== Segment start ==

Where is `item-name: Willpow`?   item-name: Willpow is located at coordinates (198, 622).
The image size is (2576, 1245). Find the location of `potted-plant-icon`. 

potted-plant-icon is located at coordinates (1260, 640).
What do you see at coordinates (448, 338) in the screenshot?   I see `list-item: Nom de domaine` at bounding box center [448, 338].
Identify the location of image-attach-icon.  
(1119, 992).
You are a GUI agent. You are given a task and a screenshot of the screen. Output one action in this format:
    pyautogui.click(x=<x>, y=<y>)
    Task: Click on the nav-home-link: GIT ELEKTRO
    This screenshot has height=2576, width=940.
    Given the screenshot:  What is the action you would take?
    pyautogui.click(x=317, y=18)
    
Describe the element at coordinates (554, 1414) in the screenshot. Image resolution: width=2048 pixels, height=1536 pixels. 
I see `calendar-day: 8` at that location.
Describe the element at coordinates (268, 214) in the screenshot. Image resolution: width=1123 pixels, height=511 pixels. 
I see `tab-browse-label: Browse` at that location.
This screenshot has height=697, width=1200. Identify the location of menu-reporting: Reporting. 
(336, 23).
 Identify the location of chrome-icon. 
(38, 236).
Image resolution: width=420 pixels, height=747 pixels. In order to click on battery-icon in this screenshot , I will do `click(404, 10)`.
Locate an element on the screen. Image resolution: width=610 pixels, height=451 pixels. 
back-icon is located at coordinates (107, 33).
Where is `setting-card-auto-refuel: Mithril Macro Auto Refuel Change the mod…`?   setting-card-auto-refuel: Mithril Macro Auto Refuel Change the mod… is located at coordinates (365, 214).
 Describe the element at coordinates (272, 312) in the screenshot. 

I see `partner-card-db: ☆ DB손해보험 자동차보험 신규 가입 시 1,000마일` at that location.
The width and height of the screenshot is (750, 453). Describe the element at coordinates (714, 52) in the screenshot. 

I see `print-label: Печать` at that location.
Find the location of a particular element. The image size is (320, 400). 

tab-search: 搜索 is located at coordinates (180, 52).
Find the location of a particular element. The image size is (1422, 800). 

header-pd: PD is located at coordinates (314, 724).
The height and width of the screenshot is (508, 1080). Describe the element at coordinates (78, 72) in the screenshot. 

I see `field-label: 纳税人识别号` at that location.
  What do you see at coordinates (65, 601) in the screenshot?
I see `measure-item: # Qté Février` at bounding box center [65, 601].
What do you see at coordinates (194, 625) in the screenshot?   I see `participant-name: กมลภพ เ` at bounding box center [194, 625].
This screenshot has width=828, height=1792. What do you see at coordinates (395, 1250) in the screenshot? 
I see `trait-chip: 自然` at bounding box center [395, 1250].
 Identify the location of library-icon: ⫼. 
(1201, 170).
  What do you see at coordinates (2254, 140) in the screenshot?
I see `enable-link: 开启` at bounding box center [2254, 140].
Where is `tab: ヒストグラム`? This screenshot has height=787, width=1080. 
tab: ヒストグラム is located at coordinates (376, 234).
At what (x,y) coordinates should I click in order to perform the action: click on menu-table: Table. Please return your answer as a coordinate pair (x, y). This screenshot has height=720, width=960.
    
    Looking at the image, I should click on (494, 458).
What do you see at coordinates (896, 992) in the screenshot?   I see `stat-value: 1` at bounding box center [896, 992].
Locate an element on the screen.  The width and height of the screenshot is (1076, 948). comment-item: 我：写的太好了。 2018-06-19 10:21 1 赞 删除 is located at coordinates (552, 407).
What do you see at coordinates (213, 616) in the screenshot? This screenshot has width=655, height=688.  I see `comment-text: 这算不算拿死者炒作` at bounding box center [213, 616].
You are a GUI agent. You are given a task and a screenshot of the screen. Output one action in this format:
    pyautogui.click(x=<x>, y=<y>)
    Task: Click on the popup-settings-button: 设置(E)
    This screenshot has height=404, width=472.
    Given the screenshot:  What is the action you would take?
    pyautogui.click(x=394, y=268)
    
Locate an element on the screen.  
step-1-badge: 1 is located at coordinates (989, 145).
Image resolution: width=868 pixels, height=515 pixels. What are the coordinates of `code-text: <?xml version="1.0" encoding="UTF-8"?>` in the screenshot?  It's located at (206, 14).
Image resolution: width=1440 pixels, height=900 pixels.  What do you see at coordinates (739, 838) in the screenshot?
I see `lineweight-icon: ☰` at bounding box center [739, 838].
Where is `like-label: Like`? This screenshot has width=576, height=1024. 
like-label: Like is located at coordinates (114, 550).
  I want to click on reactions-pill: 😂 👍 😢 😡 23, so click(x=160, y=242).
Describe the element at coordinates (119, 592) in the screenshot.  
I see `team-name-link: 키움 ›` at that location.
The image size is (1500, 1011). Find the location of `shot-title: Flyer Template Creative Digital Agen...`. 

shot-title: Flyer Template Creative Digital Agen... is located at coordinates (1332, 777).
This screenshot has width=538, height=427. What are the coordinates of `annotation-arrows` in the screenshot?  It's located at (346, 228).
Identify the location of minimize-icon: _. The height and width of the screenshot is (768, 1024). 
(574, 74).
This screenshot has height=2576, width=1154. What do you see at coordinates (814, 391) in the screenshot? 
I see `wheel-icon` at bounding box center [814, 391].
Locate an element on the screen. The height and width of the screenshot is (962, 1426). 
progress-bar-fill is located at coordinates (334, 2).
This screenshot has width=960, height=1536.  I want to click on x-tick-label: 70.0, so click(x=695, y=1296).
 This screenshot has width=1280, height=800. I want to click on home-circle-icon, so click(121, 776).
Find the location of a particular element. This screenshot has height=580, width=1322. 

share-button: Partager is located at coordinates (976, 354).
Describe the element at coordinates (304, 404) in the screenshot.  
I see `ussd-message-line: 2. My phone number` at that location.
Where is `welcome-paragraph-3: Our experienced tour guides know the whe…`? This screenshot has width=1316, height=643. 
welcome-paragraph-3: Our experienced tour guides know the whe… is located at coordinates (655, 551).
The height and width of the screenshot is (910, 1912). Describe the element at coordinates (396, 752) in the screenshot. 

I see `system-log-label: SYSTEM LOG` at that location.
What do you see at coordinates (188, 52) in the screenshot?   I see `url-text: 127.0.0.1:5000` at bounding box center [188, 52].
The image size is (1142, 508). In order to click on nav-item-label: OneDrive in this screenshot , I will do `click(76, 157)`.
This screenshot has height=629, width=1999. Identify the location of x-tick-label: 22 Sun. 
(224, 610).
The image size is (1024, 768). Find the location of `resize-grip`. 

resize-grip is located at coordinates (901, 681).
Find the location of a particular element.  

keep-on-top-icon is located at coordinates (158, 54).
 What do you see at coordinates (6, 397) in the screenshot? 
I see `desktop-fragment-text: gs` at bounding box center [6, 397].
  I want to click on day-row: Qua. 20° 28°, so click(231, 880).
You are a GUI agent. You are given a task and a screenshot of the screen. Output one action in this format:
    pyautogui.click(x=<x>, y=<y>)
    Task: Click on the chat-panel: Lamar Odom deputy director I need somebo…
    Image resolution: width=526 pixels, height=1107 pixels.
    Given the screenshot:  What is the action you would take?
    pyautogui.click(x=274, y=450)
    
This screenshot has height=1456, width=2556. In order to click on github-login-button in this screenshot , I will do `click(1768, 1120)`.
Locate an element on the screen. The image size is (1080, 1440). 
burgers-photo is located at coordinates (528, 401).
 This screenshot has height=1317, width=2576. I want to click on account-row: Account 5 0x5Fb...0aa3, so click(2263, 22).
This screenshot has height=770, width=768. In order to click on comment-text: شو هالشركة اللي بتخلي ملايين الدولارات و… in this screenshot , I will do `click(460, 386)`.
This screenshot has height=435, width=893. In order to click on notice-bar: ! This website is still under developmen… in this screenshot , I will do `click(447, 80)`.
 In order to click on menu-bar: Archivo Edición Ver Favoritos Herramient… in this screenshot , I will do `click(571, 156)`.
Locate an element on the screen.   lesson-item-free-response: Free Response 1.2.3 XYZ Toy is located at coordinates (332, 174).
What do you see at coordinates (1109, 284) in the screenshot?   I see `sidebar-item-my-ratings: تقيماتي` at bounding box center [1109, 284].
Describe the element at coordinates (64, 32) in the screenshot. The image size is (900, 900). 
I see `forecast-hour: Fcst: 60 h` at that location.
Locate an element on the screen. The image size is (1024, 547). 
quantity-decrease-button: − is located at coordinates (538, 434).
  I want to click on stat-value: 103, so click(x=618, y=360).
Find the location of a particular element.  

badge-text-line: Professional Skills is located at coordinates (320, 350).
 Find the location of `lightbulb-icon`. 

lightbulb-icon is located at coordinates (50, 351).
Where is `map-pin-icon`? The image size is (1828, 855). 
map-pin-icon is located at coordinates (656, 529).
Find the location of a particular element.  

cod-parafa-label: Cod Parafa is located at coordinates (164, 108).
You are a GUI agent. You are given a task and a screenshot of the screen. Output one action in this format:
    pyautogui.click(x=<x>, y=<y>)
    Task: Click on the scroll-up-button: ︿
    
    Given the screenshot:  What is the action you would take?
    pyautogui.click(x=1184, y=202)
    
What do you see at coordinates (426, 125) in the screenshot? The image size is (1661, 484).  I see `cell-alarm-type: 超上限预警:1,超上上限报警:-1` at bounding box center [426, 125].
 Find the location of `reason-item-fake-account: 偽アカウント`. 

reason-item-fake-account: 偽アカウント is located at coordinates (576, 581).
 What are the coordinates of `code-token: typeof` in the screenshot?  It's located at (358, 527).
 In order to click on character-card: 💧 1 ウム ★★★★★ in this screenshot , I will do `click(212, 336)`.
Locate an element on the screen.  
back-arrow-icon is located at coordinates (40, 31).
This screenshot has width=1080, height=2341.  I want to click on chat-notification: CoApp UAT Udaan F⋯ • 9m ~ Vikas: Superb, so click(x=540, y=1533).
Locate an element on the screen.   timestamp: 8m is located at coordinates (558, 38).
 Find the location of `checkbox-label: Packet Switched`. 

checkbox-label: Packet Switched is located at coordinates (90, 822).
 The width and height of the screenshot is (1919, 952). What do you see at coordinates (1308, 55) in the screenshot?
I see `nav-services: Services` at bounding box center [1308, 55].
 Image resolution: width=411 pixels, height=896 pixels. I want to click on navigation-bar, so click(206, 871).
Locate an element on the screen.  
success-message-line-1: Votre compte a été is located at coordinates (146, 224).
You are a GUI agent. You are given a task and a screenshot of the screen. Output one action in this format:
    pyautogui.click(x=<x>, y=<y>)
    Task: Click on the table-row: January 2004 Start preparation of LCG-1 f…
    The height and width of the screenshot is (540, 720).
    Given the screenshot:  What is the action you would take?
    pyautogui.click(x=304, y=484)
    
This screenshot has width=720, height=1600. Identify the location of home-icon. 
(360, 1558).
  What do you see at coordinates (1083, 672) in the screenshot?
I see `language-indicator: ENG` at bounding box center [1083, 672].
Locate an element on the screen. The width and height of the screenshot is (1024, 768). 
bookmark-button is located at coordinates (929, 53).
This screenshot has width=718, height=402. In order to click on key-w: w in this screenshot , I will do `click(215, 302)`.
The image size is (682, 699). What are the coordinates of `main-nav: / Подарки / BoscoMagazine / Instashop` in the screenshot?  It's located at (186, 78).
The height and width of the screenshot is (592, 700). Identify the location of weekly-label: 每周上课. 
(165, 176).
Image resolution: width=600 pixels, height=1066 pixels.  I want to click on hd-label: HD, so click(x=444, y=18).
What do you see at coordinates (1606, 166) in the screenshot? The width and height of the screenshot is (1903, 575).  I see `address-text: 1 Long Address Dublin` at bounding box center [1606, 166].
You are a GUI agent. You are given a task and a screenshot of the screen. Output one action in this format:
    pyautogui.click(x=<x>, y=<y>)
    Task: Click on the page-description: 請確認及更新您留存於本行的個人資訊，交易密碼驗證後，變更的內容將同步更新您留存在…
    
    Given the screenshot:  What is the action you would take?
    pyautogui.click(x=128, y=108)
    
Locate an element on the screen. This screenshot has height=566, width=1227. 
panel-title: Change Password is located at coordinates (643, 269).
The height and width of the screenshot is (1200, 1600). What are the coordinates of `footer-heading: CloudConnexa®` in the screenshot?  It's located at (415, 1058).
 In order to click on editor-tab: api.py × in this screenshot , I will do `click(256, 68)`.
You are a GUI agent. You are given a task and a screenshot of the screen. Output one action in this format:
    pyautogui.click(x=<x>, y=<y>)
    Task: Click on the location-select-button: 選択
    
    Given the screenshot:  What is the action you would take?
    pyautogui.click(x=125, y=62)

== Segment end ==

» Your task: Pick out each line in the items above that contains the string "title", and copy those lines in full.

» Solution for this task:
The image size is (1500, 1011). Find the location of `shot-title: Flyer Template Creative Digital Agen...`. 
shot-title: Flyer Template Creative Digital Agen... is located at coordinates (1332, 777).
panel-title: Change Password is located at coordinates (643, 269).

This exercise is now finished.